I am new here. I have some questions about the Radon-Nikodym derivative. I hope someone is willing to help me with these. The questions are stated below. Also I added my attempts to the problem to below all questions.
Question 1)
Let $(\Omega, 2^{\Omega},P)$ be a probability space such that $\Omega$ has a finite number of elements, and let $P(\omega)>0, \forall \omega \in \Omega$. Let $Q$ be a probability measure, equivalent to $P$. Prove that there is a random variable $Z$ s.t. $Q(F)=E^{P}(1_{F}(\omega)Z), \forall F\in 2^{\Omega}$
Now it turns out that this random variable $Z$, denoted as $Z=\frac{dQ}{dP}$ is called the Radon-Nikodym derivative.
Question 2)
Prove that this random variable is nonnegative and has expectation 1 w.r.t. the probability measure $P$. Hint (to prove that this R.V. is non-negative almost sure): you could use $(-\infty,0)=\cup_{n \geq1, n \in \mathbb{N}}(-\infty,-\frac{1}{n}) $
My attempts:
Q1] $E^{P}(1_{F}Z)=\sum_{\omega \in \Omega}1_{F}(\omega)Z(\omega)P(\omega)=\sum_{\omega \in F}Z(\omega)P(\omega)=Q(F)=\sum_{\omega \in F}Q(\omega)$.
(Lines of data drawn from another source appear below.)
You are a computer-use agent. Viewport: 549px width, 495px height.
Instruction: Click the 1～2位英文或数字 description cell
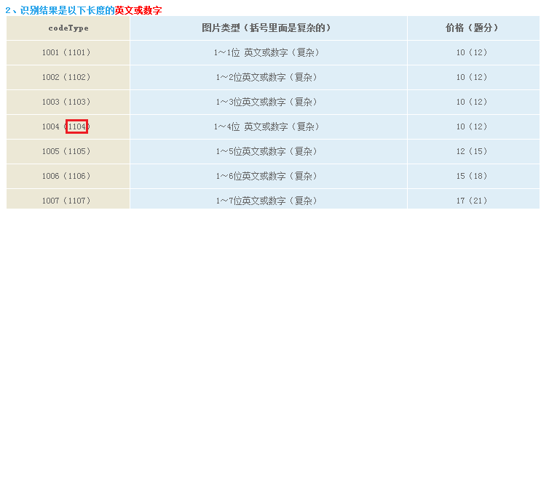pyautogui.click(x=267, y=78)
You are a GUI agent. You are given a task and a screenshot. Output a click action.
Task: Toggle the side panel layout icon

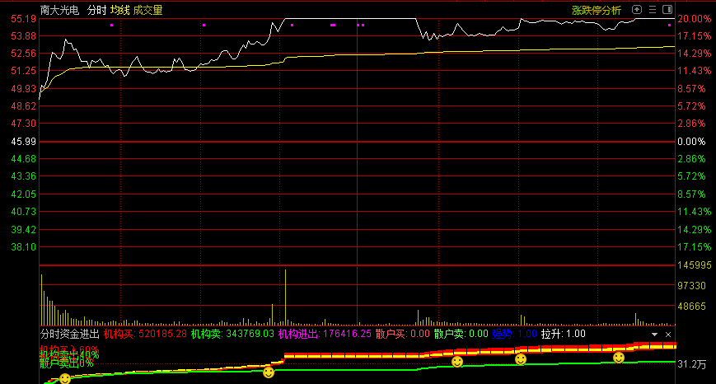[x=666, y=10]
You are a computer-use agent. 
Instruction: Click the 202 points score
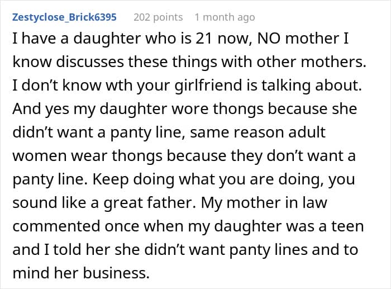point(157,17)
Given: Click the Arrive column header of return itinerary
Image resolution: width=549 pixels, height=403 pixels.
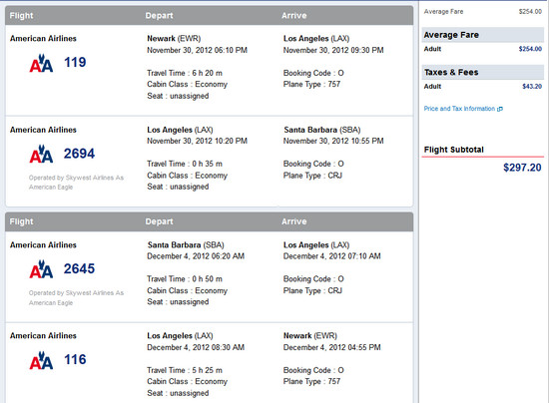Looking at the screenshot, I should [294, 221].
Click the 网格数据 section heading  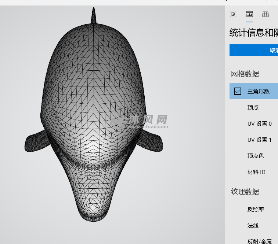245,74
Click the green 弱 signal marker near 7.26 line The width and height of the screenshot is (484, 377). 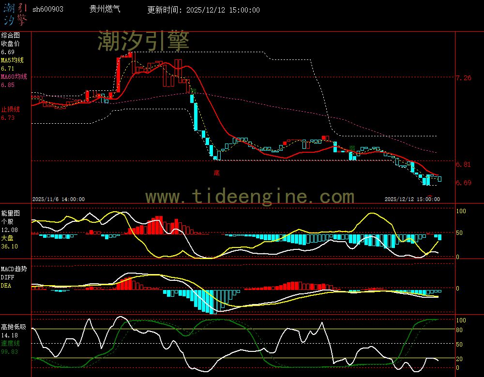tap(193, 91)
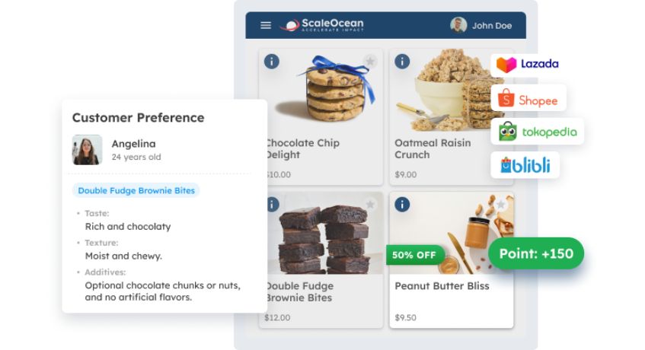The width and height of the screenshot is (645, 350).
Task: Click the ScaleOcean logo
Action: click(321, 25)
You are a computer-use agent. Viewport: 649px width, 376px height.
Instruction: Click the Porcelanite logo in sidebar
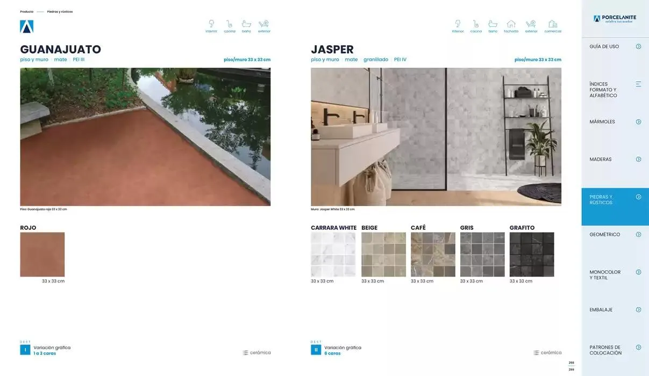pyautogui.click(x=615, y=19)
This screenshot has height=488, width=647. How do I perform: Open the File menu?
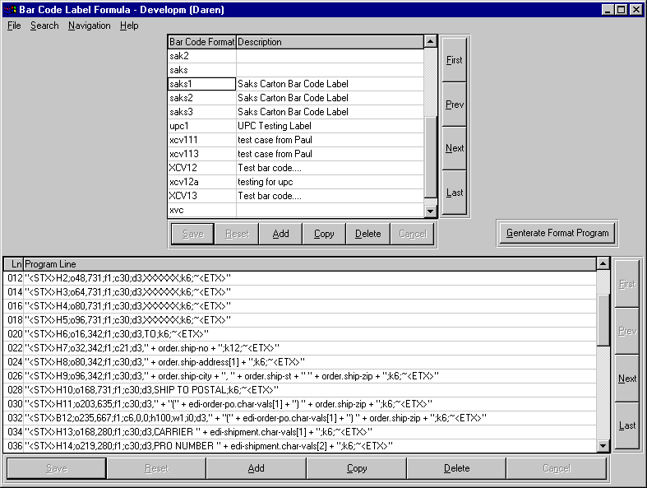(x=14, y=26)
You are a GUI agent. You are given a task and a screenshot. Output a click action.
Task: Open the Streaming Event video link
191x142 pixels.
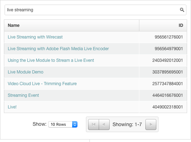pos(23,95)
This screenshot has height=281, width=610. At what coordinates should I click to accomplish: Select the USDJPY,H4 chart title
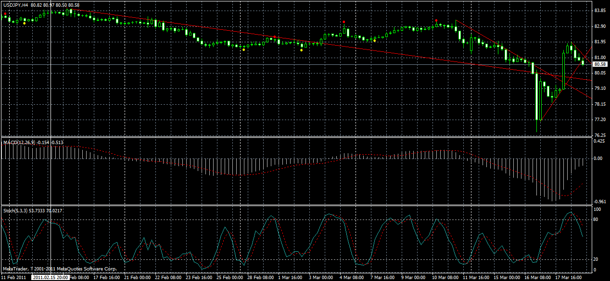tap(14, 5)
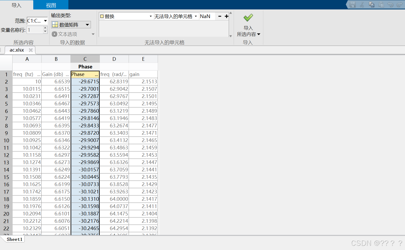Click the green checkmark to import selected content
Screen dimensions: 405x250
(x=248, y=18)
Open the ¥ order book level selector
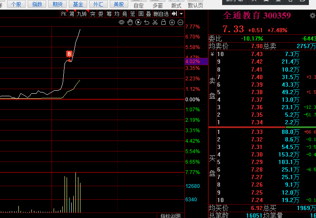316x218 pixels. pos(212,54)
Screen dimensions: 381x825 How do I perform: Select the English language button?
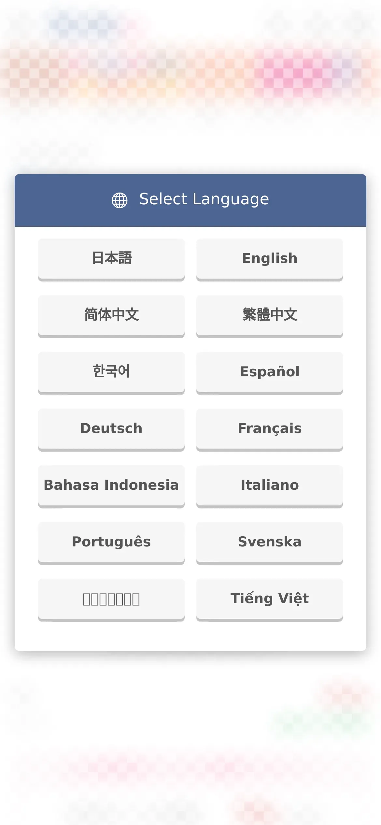pyautogui.click(x=270, y=260)
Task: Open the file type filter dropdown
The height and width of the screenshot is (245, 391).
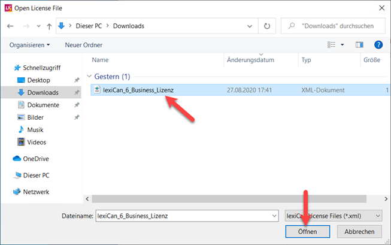Action: coord(333,216)
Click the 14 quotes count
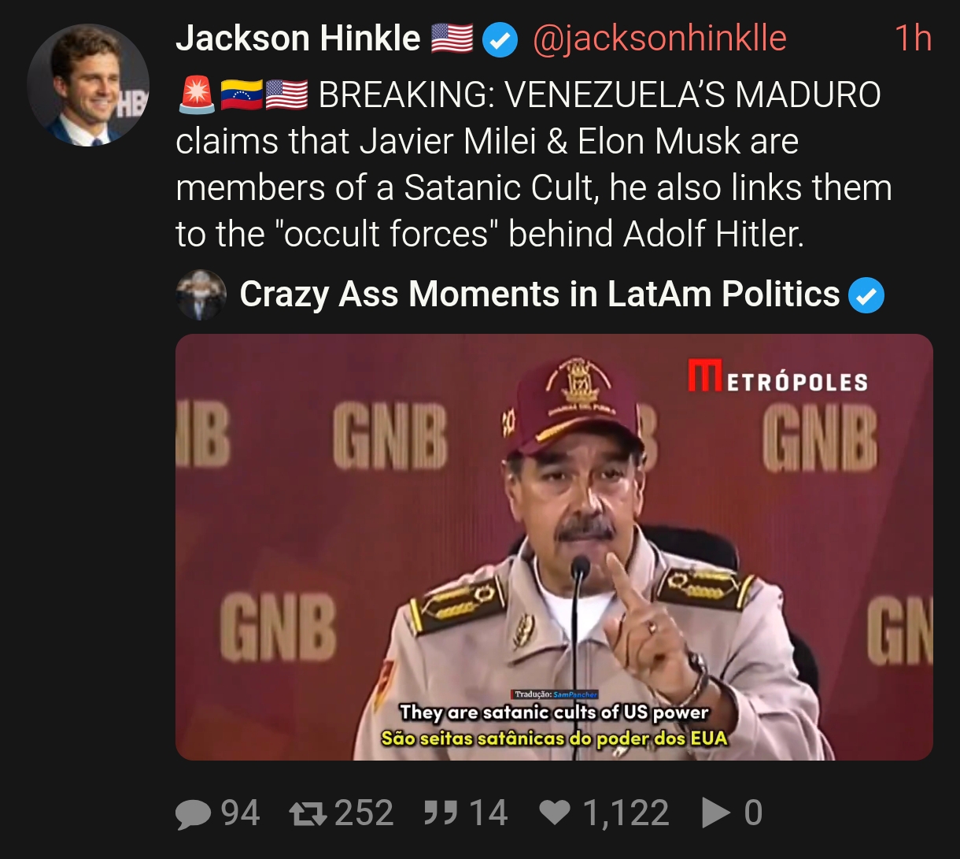Viewport: 960px width, 859px height. click(x=488, y=813)
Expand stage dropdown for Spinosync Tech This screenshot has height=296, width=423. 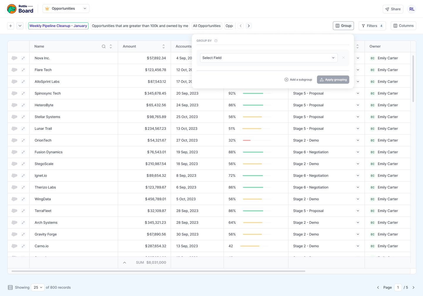coord(358,93)
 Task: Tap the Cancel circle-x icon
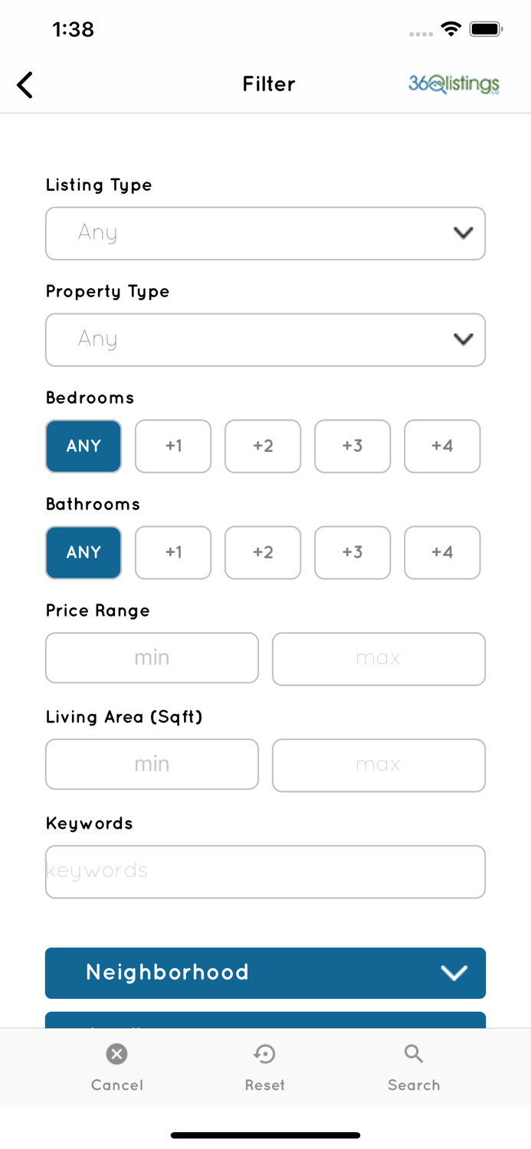116,1054
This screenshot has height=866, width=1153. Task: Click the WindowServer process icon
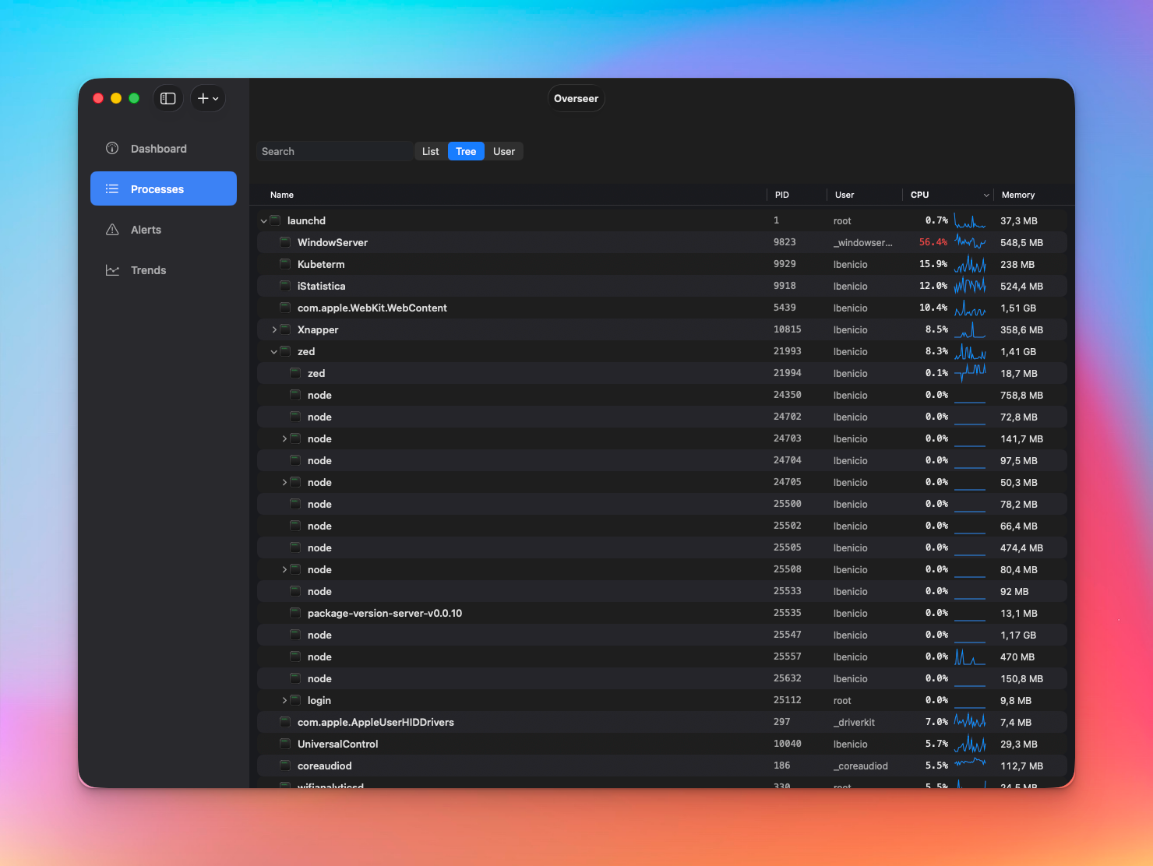pyautogui.click(x=284, y=242)
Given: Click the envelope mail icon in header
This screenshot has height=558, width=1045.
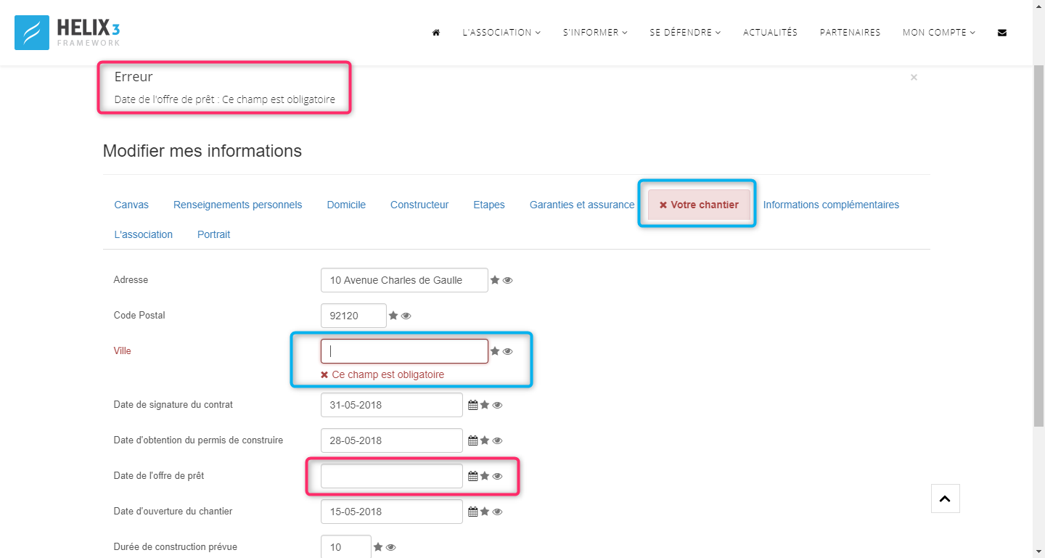Looking at the screenshot, I should pos(1002,33).
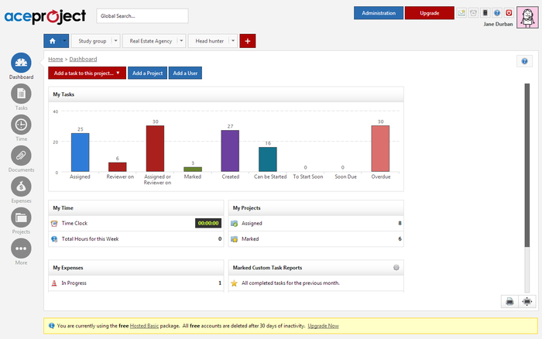Screen dimensions: 542x339
Task: Open the Time clock sidebar icon
Action: (21, 124)
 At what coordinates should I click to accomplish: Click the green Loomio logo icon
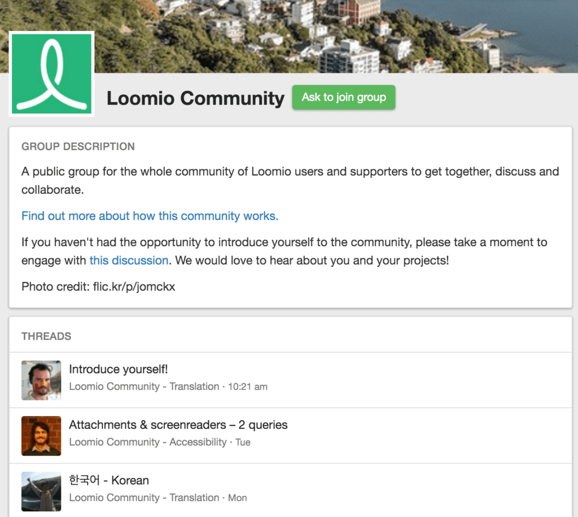pos(52,73)
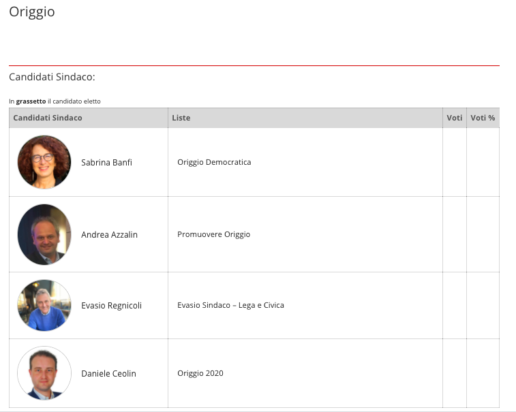Click Sabrina Banfi's portrait photo
Screen dimensions: 516x412
(44, 162)
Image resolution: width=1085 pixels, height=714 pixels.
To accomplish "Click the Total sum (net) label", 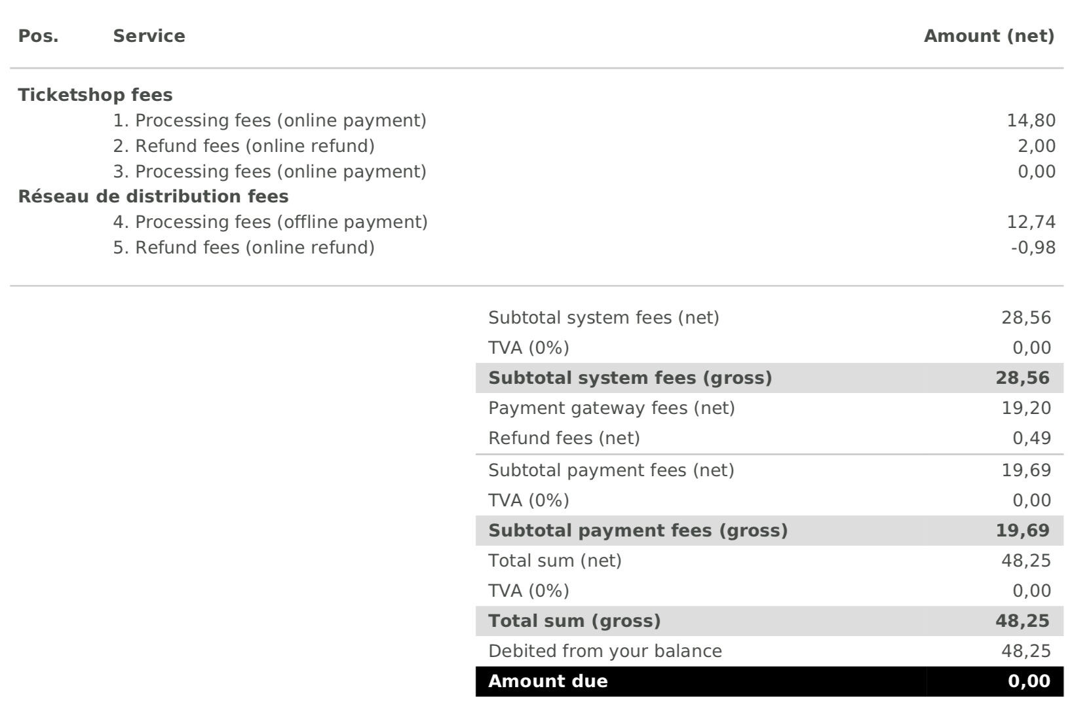I will (555, 561).
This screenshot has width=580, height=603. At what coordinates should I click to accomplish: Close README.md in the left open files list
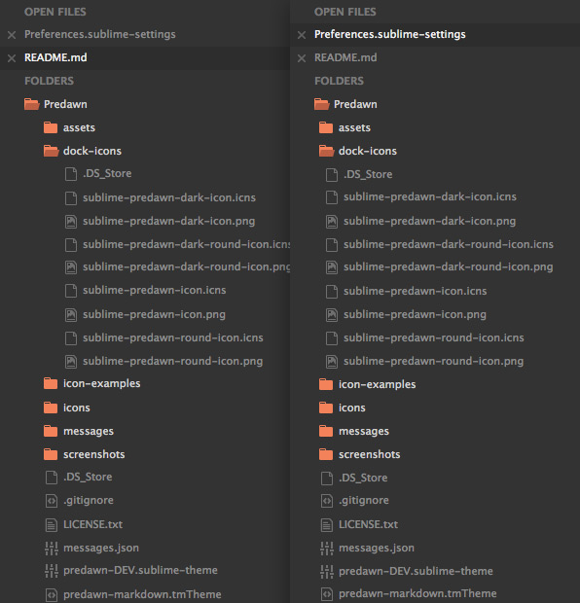[12, 58]
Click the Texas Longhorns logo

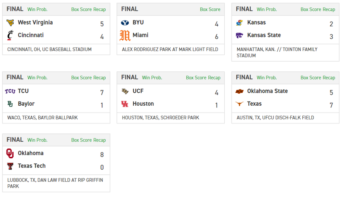pyautogui.click(x=239, y=104)
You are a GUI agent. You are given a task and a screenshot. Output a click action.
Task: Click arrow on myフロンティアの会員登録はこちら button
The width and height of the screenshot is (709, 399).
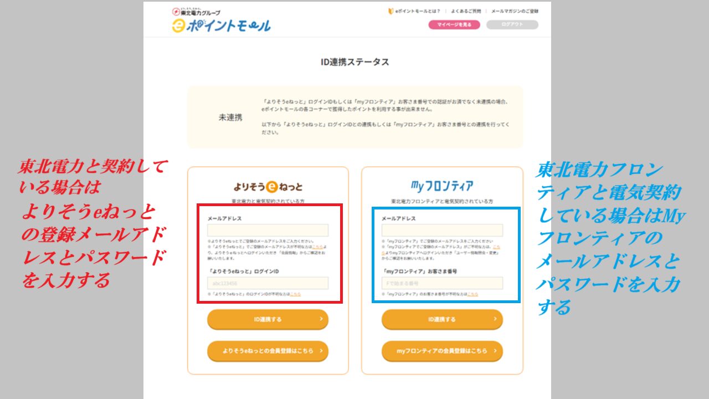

Hence $Z(\omega)=\frac{Q(\omega)}{P(\omega)}, \forall \omega \in F$, $\forall F \in 2^{\Omega}$. is a random variable s.t. $Q(F)=E^{P}(1_{F}(\omega)Z), \forall F\in 2^{\Omega}$.
Q2] I think I am able to prove that this random variable $Z$ has expectation 1. I would do this is follows, however I am not sure!
$E^{P}(Z)=E^{P}\frac{Q(\omega)}{P(\omega)}=\sum_{\omega \in \Omega} P(\omega)\frac{Q(\omega)}{P(\omega)} = \sum_{\omega \in \Omega}Q(\omega)=1 $
So actually my biggest problem is to prove that this random variable $Z$ is nonnegative almost sure. I really did think about it, but can't come up with a reasonable answer where I also use the given hint. I Hope you are willing to help me with this, since I have shown now that I did think about these questions. However, I'm really stuck with this last problem, that $Z$ is nonnegative almost sure.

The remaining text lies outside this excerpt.